*** GIVEN PASSAGE ***

Click here for pdf CV


Selected Scientific Contributions

Contribution to the establishment of the role of the second messenger cGMP in signal transduction of hormones. Discovery of cGMP-binding phosphodiesterase, its purification and characterisation. This enzyme became later the target of Viagra. Publication of a novel method for generation of anti-cGMP antibody for its detection in human and animal fluids and in cell culture. The antibody is still largely used in many laboratories (Richman et al., J Cycl Nucleotide Res 6:461-8, 1980). Discovery that cGMP is the second messenger of the atrial natriuretic peptide, ANP. Use of radiolabelled ANP to visualise the kidney mass.

Contribution to improved treatment of hypertension. STONE (Shanghai trial of Nifedipine in the Elderly) study was the first demonstration that a new type of antihypertensive agent can decrease cardiovascular outcomes. This study was a significant argument used in the calcium channel blocker (CCB) controversy of that time, to prove the absence of detrimental effect of CCB in cardiovascular area and cancer. Demonstration that intensive blood pressure and glycemic control improve mortality in diabetes in 12,000 subjects of ADVANCE study.

Demonstration of elevated proliferation and apoptosis in target organs of hypertension. We have been first to demonstrate an increased proliferation of vascular smooth muscle cells from genetic rodent models of hypertension in response to growth factors, through shortening of the G1-S transition phase of the cell cycle. We also introduced the notion that apoptosis is increased not only in response to acute blood pressure overload but also chronically in spontaneous hypertension or during the vascular regression induced by antihypertensive. This led us to propose the hypothesis that hypertension exhibits a state of increased cellular turnover which leads to an accelerated ageing.

*** End of GIVEN PASSAGE ***
*** RECORD EXTRACTS ***

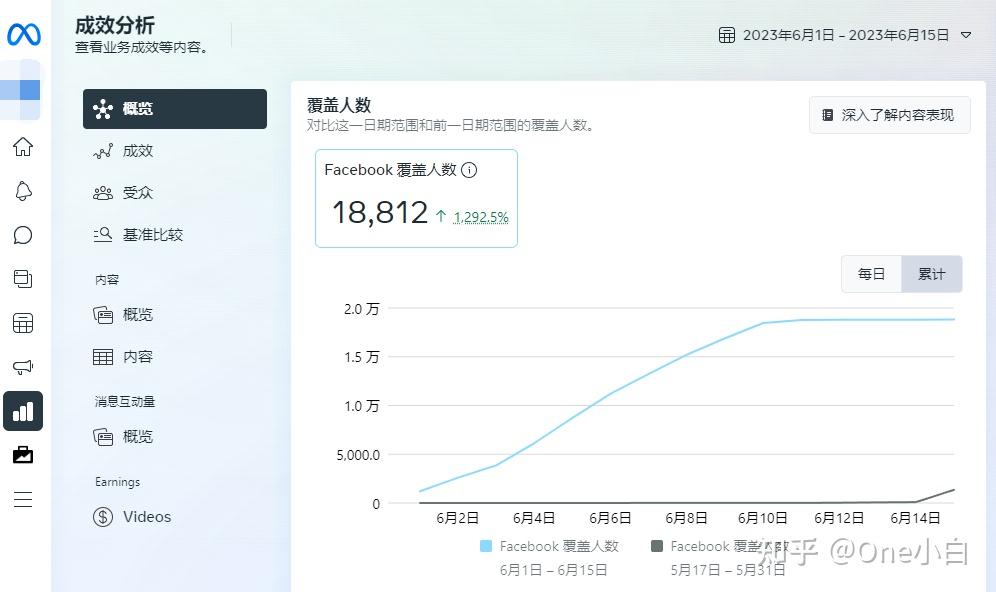Viewport: 996px width, 592px height.
Task: Open inbox chat bubble icon
Action: [x=23, y=235]
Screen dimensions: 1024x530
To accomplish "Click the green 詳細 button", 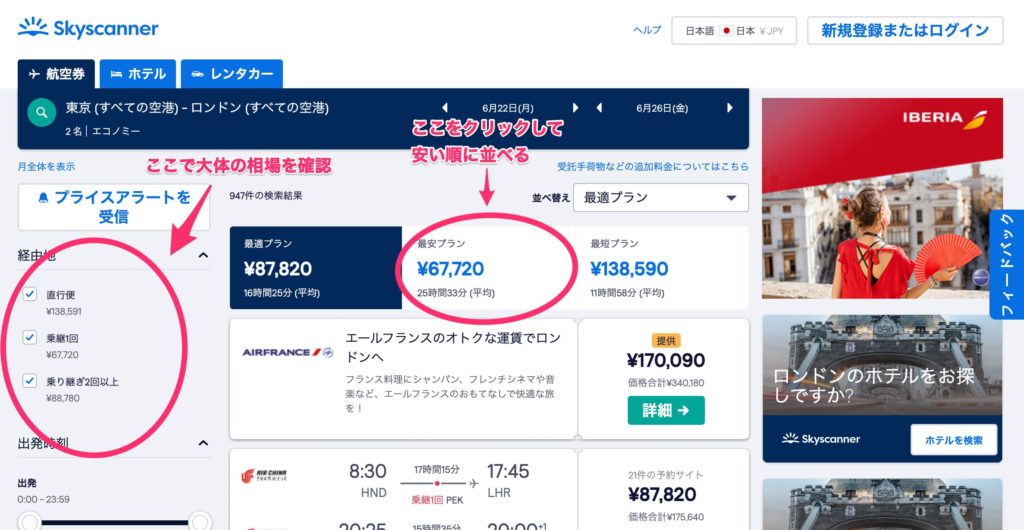I will pyautogui.click(x=666, y=410).
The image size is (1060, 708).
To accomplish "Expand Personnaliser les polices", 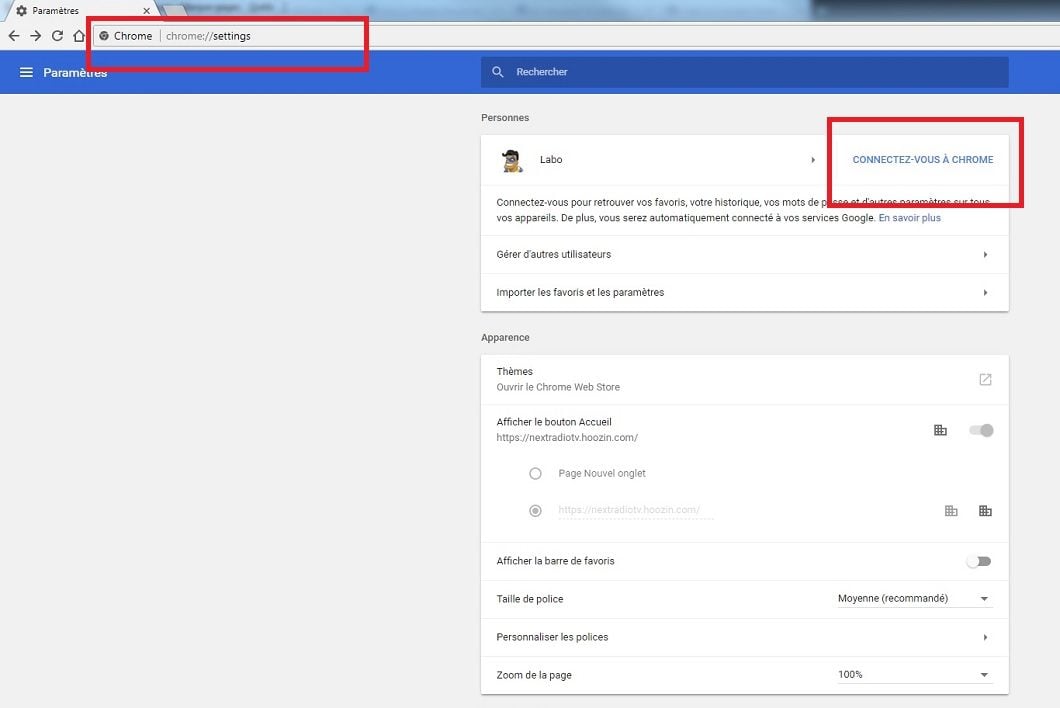I will (x=985, y=637).
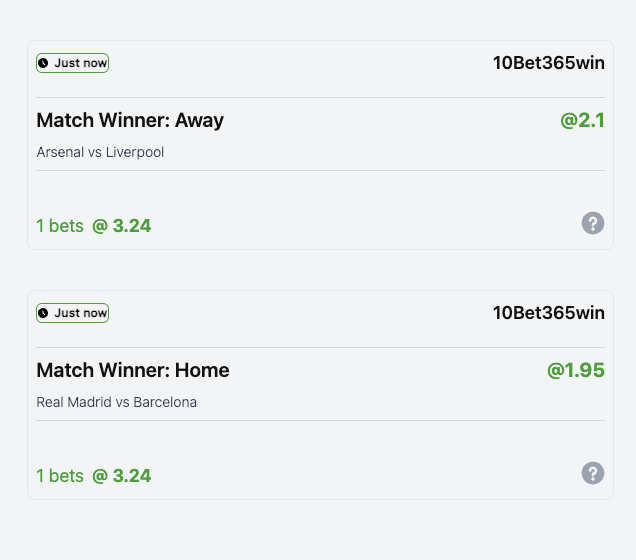Click the @2.1 odds value

[582, 121]
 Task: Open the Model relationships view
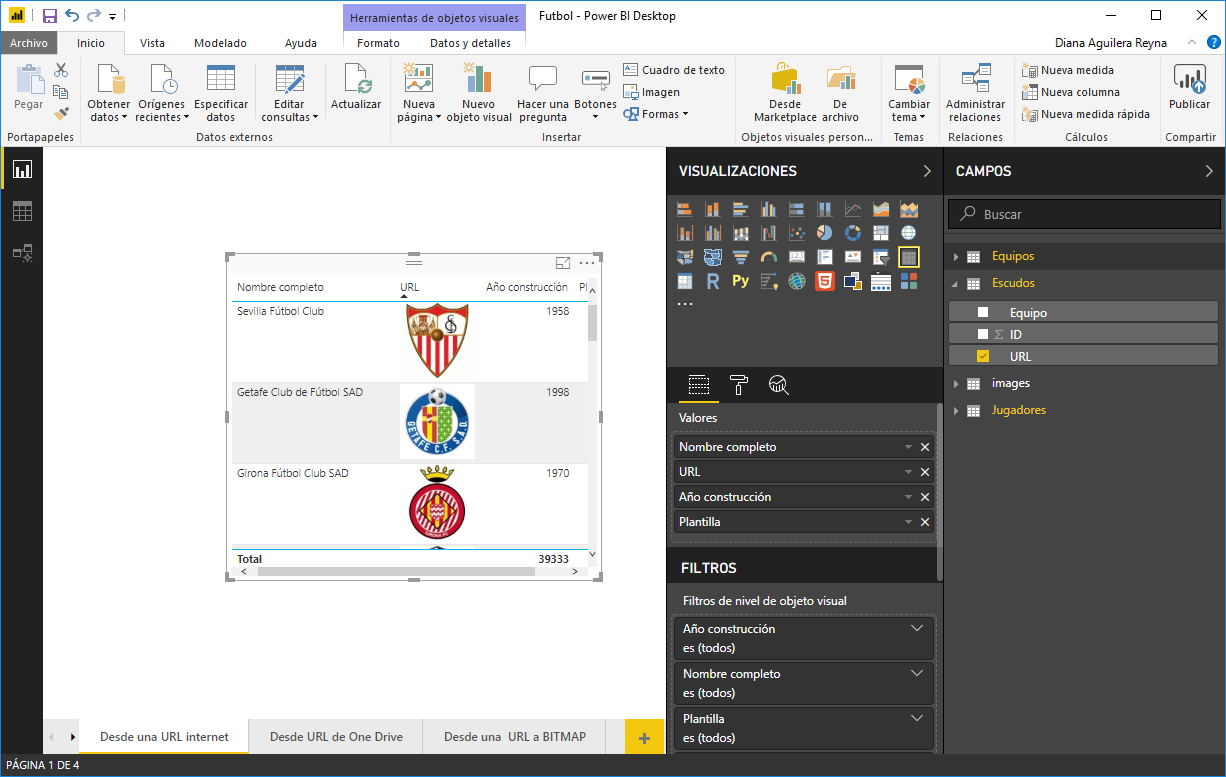tap(21, 253)
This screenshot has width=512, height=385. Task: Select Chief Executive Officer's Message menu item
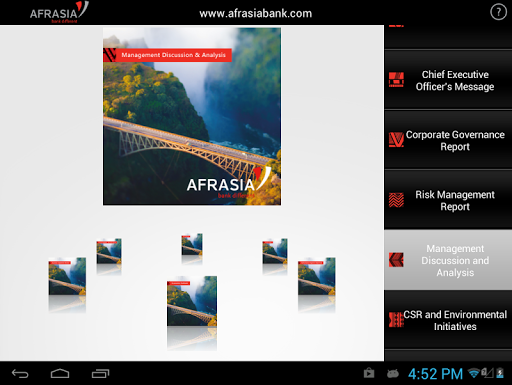click(x=448, y=80)
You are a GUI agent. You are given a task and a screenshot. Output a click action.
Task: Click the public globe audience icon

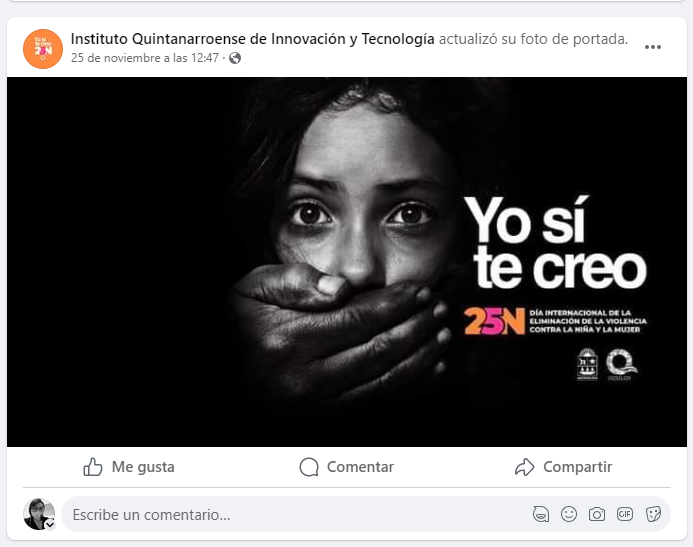tap(235, 58)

*** End of RECORD EXTRACTS ***

_TASK OBJECTIVE_. Write out the passage on scientific contributions word for word, starting at "Click here for" and ending at "the kidney mass.".

_SOLVED PROBLEM_.
Click here for pdf CV


Selected Scientific Contributions

Contribution to the establishment of the role of the second messenger cGMP in signal transduction of hormones. Discovery of cGMP-binding phosphodiesterase, its purification and characterisation. This enzyme became later the target of Viagra. Publication of a novel method for generation of anti-cGMP antibody for its detection in human and animal fluids and in cell culture. The antibody is still largely used in many laboratories (Richman et al., J Cycl Nucleotide Res 6:461-8, 1980). Discovery that cGMP is the second messenger of the atrial natriuretic peptide, ANP. Use of radiolabelled ANP to visualise the kidney mass.